I’ve got more photos from our experience seeing Jungle Jack Hanna that I wanted to share! It really was amazing to see all of these animals and hear some really incredible facts about them.
I was incredibly excited when this animal came out on stage.
This is a two-toed sloth.
I love these creatures.
They spend most of their time in trees and only come down to the ground about once a week to use the bathroom.
Their fur often times become covered in green algae. This actually benefits the sloth by camouflaging him while he is in the trees. To predators like eagles, the sloth just looks like foliage.
This is a barred owl. He is from the Wildlife Center of Virginia in Waynesboro.
Barred owls are the only typical owl in Virginia with a completely dark eye. They are named for the barring on their chest. These owls have really inspired my artwork.
This is a really unusual animal – an echidna. It’s a monotreme like a platypus, which means it’s an egg-laying mammal.
Those are sharp spines. They are powerful diggers and this little guy was covered in dirt!

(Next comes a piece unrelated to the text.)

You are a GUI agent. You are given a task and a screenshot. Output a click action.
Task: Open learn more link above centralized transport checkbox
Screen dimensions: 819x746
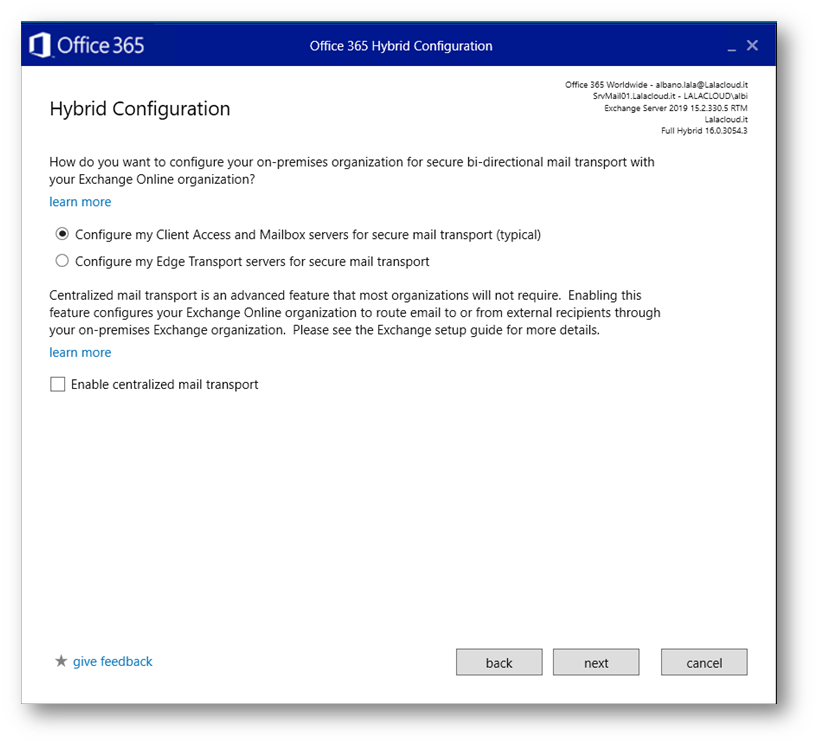tap(80, 352)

This is a serval and she was insanely cute. (I may be partial because my fiancé and I symbolically adopt a serval at the Conservators’ Center. For her, being on stage was play time, and she just kept biting and swatting at her leash.
She was getting ready to pounce in this photo. She cracked me up. I could barely get any photos because she moved so fast. Servals can jump over 9 feet straight up in the air to grab birds out of the sky. That gives you an idea of how athletic they are.

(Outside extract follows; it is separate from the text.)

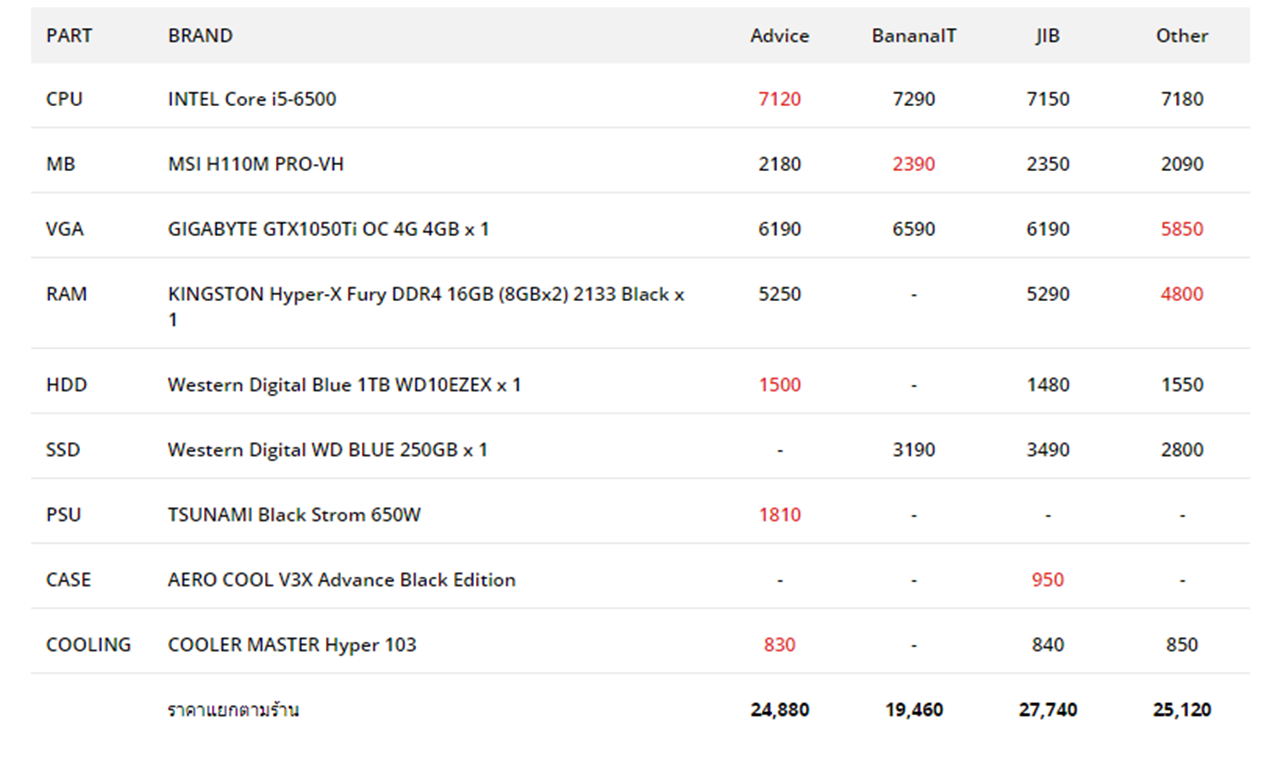Select the MSI H110M PRO-VH motherboard name
Screen dimensions: 1267x767
click(x=255, y=164)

This is a Harris Hawk. I didn’t get photos, but one of the hawk’s handlers stood up in the balcony with the hawk. A man from the audience was brought onto the stage and he held out his arms in a big “O” shape. Behind him was another handler. The hawk flew from the balcony, directly over my head (I felt the wind from its wing flaps) and through the man’s arms and landed on the handler’s glove behind him. It was absolutely incredible.
Birds of prey often do this posturing when they are eating prey. They envelop the prey with their wings to try and keep it to themselves and so as not to attract other predators.
I don’t remember the name of this frog, but Jack said it had toxins in its skin. It was huge!
This is a boa constrictor. I used to work with a boa at my zoo, but she passed away a few years ago. She was a great snake to work with. Very docile.
I love the patterns on these snakes.
This is a penguin, but I don’t recall what kind. I believe this is a penguin from South America.
There are 17 species of penguins worldwide. Only 4 of those species live and nest on and around the Antarctic continent and 3 other species live and nest on Antarctic and sub-Antarctic islands. The rest live in more tropic regions and couldn’t survive in the cold.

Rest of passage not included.